Jump below to see the initial R-values of Insulspan SIPs. This will provide a starting point for comparing our thermal resistances.
The insulation value can be further diminished by poor installation techniques. Excessive compression of batt, poor mixing of spray foam, and gaps left between studs are common issues. Choosing to use Insulspan EPS panels practically eliminates the chance of diminishing the R-value during installation since the expanded polystyrene (EPS) insulation is continuously laminated to both sheets of oriented strand boards (OSB).
When we take the construction of the whole wall into account, this is called the “effective R-value.” Let’s look at a section of wall that includes the insulation and the surrounding 2″ x 4″ or 2″ x 6″ studs of traditional stick frame constructed home. Thermal bridges are located anywhere the insulation is interrupted in a wall or roof system. Studs are thermal bridges, and in a stick-framed home, they occur every 16″ or 24″ on center. Thus, the effective R-value of a 2″ x 6″ wall, with all its thermal breaks, is about 6.88, which is substantially below that of the standalone R-value of the insulation pocketed between the studs.

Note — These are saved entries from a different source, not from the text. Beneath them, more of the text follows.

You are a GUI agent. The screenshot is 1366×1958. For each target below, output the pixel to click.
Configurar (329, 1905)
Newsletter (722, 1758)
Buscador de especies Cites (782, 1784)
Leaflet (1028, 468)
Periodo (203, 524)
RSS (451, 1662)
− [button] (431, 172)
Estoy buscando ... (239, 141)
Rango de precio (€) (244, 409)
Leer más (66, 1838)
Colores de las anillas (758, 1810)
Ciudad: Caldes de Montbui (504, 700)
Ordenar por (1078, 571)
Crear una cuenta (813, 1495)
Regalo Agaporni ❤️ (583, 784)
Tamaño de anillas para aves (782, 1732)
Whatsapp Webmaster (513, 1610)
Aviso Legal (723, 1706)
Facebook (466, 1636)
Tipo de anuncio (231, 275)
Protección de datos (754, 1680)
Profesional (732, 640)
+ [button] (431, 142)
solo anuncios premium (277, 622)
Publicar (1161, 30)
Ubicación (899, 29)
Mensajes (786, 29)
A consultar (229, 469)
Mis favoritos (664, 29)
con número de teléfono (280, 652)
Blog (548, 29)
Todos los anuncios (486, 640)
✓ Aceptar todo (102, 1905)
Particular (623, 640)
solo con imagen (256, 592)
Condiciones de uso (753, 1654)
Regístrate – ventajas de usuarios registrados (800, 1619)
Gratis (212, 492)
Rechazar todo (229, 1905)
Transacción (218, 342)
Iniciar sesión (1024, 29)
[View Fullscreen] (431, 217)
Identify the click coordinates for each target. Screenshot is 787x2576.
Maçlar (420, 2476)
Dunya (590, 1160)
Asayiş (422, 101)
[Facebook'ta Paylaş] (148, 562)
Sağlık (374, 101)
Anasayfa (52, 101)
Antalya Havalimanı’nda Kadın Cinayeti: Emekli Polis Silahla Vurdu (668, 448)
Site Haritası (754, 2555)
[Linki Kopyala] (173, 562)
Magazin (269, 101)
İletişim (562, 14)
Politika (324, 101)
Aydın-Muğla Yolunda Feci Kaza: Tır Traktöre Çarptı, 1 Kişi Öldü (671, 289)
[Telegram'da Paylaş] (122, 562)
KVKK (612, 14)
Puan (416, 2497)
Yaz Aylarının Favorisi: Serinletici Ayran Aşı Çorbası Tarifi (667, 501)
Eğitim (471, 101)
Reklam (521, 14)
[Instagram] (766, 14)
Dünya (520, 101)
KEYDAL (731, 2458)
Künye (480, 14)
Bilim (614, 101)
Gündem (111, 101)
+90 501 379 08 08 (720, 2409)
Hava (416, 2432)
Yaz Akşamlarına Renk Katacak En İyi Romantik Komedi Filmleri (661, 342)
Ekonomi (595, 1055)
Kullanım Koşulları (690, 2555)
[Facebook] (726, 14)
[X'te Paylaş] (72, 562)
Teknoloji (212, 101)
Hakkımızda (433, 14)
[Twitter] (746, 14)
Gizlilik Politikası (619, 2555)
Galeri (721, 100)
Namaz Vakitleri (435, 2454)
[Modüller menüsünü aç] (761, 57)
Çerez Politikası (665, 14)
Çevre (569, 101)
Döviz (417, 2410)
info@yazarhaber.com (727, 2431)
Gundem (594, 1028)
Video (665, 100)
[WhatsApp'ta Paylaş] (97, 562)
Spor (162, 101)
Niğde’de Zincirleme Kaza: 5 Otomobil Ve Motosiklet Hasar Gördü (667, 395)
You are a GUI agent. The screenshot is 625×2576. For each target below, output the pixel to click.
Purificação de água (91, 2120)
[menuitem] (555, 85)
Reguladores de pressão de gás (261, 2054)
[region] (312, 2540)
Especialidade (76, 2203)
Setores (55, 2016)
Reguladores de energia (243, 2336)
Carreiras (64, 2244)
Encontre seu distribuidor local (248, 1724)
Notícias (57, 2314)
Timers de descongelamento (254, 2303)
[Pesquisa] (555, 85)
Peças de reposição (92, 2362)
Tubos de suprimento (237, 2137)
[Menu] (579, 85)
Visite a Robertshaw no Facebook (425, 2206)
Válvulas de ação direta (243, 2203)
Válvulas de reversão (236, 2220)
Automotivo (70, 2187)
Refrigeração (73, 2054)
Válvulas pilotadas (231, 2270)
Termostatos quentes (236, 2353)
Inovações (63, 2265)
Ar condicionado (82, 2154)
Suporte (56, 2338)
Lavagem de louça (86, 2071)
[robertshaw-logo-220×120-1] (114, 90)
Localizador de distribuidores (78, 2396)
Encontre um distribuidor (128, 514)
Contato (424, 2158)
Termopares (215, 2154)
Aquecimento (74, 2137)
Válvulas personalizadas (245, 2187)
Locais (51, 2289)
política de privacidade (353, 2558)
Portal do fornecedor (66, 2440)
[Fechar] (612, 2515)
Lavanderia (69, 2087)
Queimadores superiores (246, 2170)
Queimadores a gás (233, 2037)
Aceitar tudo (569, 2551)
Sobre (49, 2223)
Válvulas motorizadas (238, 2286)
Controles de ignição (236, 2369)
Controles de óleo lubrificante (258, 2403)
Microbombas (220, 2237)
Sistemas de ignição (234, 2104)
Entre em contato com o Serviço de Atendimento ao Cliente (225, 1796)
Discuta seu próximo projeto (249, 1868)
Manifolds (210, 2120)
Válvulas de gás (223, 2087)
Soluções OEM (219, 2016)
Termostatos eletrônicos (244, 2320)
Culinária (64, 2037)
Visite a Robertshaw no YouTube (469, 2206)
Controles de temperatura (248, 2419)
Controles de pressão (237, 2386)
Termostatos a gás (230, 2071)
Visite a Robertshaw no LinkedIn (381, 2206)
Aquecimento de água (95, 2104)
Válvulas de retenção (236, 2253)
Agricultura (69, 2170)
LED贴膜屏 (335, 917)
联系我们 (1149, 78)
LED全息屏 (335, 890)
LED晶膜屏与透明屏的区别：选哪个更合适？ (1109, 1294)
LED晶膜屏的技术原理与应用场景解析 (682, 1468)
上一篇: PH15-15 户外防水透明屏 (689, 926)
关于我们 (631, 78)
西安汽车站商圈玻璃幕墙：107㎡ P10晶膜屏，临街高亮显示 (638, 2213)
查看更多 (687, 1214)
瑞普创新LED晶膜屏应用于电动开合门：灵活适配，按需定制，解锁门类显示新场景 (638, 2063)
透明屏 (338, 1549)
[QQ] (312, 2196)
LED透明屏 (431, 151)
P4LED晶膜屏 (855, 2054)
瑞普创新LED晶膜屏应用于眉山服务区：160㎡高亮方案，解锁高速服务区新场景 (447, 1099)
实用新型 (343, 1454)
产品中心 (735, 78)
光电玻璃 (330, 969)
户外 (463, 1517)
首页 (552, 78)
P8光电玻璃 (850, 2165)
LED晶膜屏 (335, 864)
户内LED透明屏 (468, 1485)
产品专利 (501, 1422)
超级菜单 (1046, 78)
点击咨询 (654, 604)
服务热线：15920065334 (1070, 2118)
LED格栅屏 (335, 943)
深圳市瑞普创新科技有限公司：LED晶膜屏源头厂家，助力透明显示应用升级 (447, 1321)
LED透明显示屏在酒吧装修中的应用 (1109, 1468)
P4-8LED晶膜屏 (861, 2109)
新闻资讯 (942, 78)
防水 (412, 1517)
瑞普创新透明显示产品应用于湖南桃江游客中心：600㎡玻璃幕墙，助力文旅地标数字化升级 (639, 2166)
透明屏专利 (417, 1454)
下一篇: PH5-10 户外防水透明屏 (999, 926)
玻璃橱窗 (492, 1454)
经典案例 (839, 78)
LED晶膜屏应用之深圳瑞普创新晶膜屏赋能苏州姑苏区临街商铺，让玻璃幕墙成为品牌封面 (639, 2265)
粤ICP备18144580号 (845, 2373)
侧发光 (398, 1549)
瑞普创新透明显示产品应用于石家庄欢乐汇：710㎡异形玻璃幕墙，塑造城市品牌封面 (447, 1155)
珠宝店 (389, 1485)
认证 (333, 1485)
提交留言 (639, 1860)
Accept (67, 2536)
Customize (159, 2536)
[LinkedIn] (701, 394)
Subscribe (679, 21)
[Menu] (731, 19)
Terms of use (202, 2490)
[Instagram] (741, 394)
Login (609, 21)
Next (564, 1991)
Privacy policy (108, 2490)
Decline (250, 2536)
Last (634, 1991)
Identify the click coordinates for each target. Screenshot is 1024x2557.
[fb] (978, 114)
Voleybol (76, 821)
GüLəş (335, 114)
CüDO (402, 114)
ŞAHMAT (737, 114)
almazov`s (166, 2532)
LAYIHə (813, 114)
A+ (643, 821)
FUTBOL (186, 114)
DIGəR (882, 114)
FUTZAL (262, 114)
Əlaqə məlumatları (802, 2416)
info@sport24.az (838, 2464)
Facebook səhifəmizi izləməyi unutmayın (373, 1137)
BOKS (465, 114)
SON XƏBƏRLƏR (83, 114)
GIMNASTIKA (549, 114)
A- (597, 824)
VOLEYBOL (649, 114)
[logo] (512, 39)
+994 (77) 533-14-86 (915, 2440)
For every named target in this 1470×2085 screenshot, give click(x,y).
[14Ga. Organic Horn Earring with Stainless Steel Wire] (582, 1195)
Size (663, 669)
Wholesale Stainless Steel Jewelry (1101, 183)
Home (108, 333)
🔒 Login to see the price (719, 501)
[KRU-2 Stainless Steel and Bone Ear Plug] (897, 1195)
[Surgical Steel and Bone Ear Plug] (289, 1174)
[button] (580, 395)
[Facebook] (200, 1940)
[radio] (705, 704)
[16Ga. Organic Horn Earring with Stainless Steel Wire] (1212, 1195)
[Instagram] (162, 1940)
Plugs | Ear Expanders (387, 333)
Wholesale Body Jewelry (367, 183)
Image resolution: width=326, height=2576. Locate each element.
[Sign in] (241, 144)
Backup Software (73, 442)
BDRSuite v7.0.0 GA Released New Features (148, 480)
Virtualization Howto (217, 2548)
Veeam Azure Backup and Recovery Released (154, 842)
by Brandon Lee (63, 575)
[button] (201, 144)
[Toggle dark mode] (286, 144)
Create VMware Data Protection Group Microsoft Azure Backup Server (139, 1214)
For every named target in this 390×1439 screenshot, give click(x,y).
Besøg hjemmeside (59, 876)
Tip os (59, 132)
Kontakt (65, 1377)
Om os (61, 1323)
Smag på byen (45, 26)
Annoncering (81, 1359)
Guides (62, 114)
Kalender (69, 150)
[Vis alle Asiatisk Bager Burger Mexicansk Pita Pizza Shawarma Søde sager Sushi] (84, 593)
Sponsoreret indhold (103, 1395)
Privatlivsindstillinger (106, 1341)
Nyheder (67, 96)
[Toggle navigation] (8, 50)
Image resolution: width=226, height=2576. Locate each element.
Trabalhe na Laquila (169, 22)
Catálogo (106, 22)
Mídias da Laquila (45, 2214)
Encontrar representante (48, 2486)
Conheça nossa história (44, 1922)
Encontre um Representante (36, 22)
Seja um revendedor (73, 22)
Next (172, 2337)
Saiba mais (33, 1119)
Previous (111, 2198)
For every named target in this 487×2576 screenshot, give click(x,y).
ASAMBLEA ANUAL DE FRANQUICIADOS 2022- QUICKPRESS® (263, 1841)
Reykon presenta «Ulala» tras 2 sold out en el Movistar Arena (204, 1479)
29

Lumber is still used to connect EPS SIP Panels to each other. However, Insulspan manufacturers structural insulated panels in sizes up to 8′ x 24′. As a result, there are far fewer thermal bridges in an Insulspan SIP building than in a conventionally-build stick frame home.
Once an EPS SIP structure is complete, the effective R-value will remain constant over time. This is not the case with other insulation products. The R-value of a wall diminishes when batting falls over time due to gravity. Spray foams that use a thermal resistant material as its blowing agent will off-gas that agent, losing much of that added insulating value, within 5 years. Learn more about Effective Thermal Resistance in PIB 209.
Insulspan offers two SIP product lines: SIPs with traditional white EPS insulation and SIPs with grey GPS (graphite-enhanced expandable polystyrene) called R-Plus insulation. The following charts showcase the thermal resistance (R-value) of both of these products. Insulspan R-Plus SIP panels offer homeowners and builders all of the benefits of EPS with higher R-values and within a thinner panel. Need more details? Check out: PIB 202 R-Value & U-Factor EPS SIPs and PIB 220 R-Value & U-Factor GPS SIPs
While the R-value of a material measures the thermal resistance, the U-factor (U-value) measures the rate of thermal transmittance through a material. Thermal transmittance takes heat transfer due to conduction, convection, and radiation into account. For instance, the energy efficiency of a window is commonly listed by U-value because the configuration of a window needs to address all three methods of transmission: conduction of energy through materials such as the glass or casing, convection through any unsealed parts of the window, and radiation (from the sun) through the glazing applied to the windows.